The Independent Asylum Commission has punched above its weight. Asked to address it, I tried to find out more about what it was. It was plainly not a statutory enquiry. Nor was it an initiative of a national charity. It appears that it originated in relatively obscure local citizens groups, ironically likely to be less known to the public than the commission they created – more power to their elbow!

I was mesmerised and moved when Radio 4’s Today programme, reporting on the commission findings, gave over several minutes to back-to-back first hand testimony from asylum seekers of their experiences in this country (The hearings were published on Human Rights TV). There was nothing in what they said that surprised me, as I work extensively with this group. Rather, it was the fact that their voices were being listened to in this prominent national context.

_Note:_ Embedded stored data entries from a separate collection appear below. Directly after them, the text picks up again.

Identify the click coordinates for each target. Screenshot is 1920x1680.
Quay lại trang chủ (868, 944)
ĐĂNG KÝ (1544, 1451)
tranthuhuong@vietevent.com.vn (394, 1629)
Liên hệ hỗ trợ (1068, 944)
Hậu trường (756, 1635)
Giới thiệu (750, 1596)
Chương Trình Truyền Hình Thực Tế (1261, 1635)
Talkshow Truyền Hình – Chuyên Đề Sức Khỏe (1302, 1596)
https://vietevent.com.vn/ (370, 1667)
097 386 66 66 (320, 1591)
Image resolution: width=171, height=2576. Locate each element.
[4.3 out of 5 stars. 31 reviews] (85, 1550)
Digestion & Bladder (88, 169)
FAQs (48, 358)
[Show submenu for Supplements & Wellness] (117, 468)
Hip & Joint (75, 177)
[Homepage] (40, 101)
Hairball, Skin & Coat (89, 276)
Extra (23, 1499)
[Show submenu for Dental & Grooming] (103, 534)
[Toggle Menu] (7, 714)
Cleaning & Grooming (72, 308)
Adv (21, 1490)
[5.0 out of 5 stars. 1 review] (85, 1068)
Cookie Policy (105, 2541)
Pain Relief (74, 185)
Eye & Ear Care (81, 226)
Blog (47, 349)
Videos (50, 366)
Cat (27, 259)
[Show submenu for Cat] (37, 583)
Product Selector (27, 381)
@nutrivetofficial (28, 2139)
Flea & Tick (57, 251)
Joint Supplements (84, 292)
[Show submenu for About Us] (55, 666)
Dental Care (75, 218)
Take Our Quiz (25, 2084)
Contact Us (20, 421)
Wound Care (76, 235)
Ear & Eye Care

I reviewed the final report for the contribution of social work to the commission. If it was there, it was obscured, so that I could not find it. I spoke recently at a conference on asylum and infant mortality organised because a local NHS trust was exercised by the rate at which their children are dying. The local social services authority was not represented.

But then, neither did I address the Independent Asylum Commission.

Is social work under New Labour, as Paul Stepney suggests in British Journal of Social Work 2006 36(8):1289-1307, politically compromised and compliant: ‘the dog that didn’t bark’ even when its soul appeared to be stripped out”?

Allan Norman is Principal Social Worker & Solicitor at Celtic Knot, an independent law firm and social work practice.